▶ **Liste des tâches**
• a. Pouvez-vous citer fidèlement le passage de l'extrait qui va de « Éditions Bragelonne, 2006 » jusqu'à « opuscule foutrement altersexuel ! » ?
• b. D'après l'extrait :
(i) Chez quel éditeur ces volumes sont-ils parus ?
(ii) Quel nom Gudule donne-t-elle à la station de métro qu'elle invente ?
(iii) Qui est en réalité le père d'Athanor ?

▶ **Extrait**
++++++

Crimes et Chatouillements, et La nuit des porcs vivants, de Gudule

Éditions Bragelonne, 2006 et 2007, 184 p. et 202 p., 13 € chaque volume.

jeudi 26 avril 2007, par Lionel Labosse

Gudule se lâche ! Dans ces tomes 2 et 3 (en attendant la suite) tout aussi déjantés et sexuellement incorrects que le tome 1, nous retrouvons les pochades potaches de Gudule, qui se lâche entre deux romans pour adolescents, et nous glisse entre les pognes un opuscule foutrement altersexuel !

Crimes et Chatouillements

Il y a d’abord Merlin, l’enchanteur vieillissant, les deux fées survivantes, le Père Cheval qui délaisse son amant Max pour s’adonner à la bigamie hétéro avec Linda et Aurore, ayant engendré Lulu (que Merlin prend pour « l’Élu ») avec l’une, et père putatif du maléfique Athanor avec l’autre, fils en réalité du terrible flic nain Damned. Tout ce beau monde se clochardise dans le métro « Brocéliande », sous les caméras d’une nouvelle émission de télé-réalité, et s’étripe en chœur pour la garde de Lulu, car « un enfant est le rêve de tout pédé qui se respecte ».

Crimes et Chatouillements nous entraîne dans le monde merveilleux du métro Marx Dormoy. En effet, Gudule, qui a quitté ce quartier (le XVIIIe arrondissement de Paris) pour de plus verts horizons, nous invente une station « Brocéliande » qui, en lieu et place de l’omniprésente publicité, serait décorée d’une fresque bucolique. Par contre, quand elle déplore que la RATP ait remplacé les bancs de jadis par des sièges individuels en plastique (p. 37), Gudule ignore que la modernité est allée encore plus loin lors de la dernière rénovation (sic), en supprimant carrément tout siège, sous prétexte de la présence d’individus du genre de Merlin et compagnie, pour les remplacer par la simple station debout ou, mieux, par l’appui ischiatique (re-sic !), en attendant carrément le piquet godemiché (oh ! pardon ! le style « for adults only » de Gudule est contagieux !), qui obstruera encore moins la partie basse des panneaux publicitaires, comme à la station Pigalle sur la ligne 2.

Gudule fait passer la Gay-Pride dans le XVIIIe ; avec une inénarrable bataille rangée (véritable gayrilla !) entre lesbiennes, gays, islamistes et ultra-extrémistes. À lire dans le métro, à voix haute pour couvrir les conversations des (insu)portables !

 Lire mon billet d’humeur sur la Gare du Nord.

++++++

▶ **Informations affichées**
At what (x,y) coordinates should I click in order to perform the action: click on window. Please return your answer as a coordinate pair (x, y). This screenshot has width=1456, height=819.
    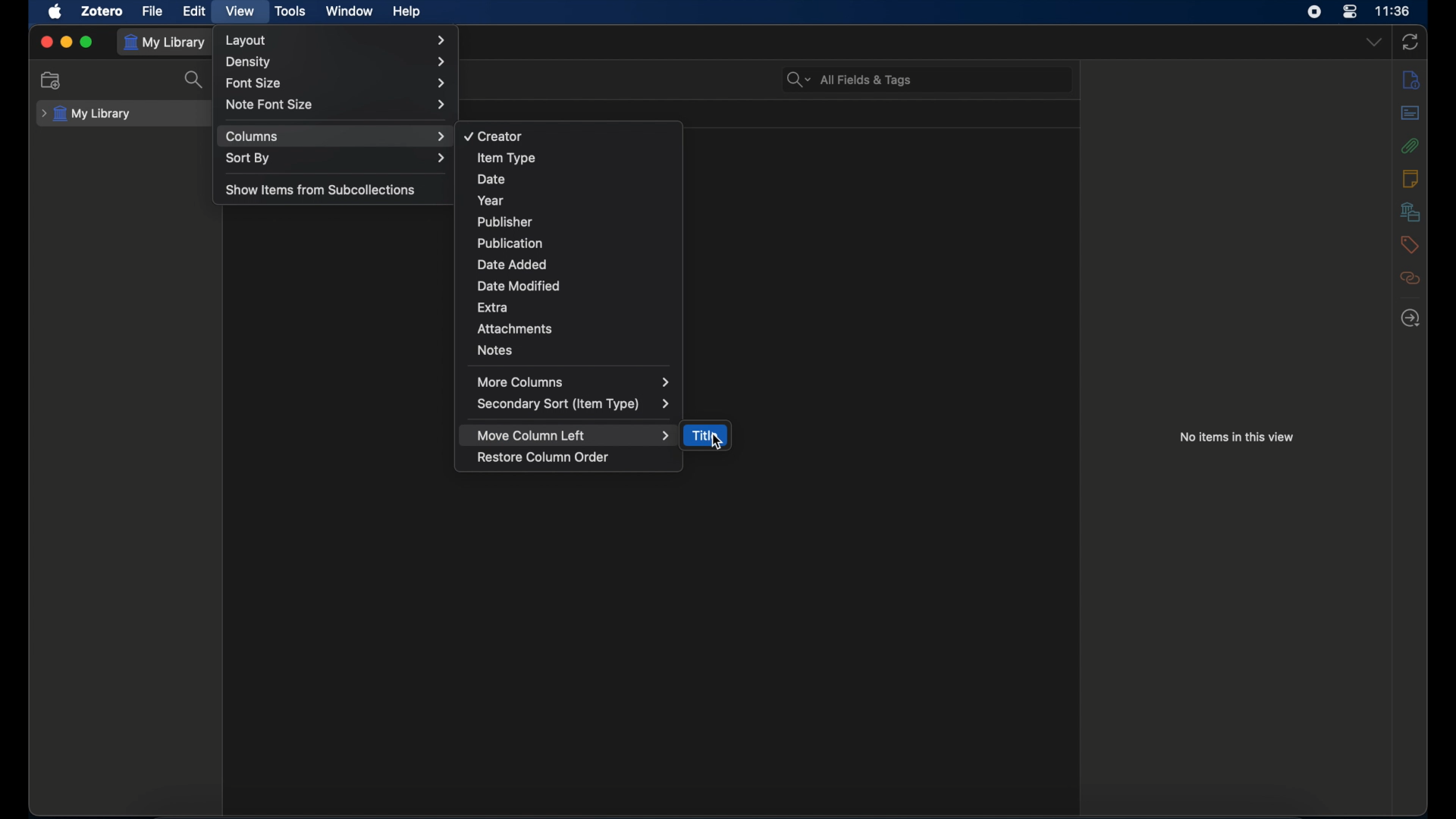
    Looking at the image, I should click on (351, 11).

++++++

▶ **Réponses par tâche**
• a.
Éditions Bragelonne, 2006 et 2007, 184 p. et 202 p., 13 € chaque volume.

jeudi 26 avril 2007, par Lionel Labosse

Gudule se lâche ! Dans ces tomes 2 et 3 (en attendant la suite) tout aussi déjantés et sexuellement incorrects que le tome 1, nous retrouvons les pochades potaches de Gudule, qui se lâche entre deux romans pour adolescents, et nous glisse entre les pognes un opuscule foutrement altersexuel !

• b.
(i) Les Éditions Bragelonne.
(ii) « Brocéliande ».
(iii) Le terrible flic nain Damned.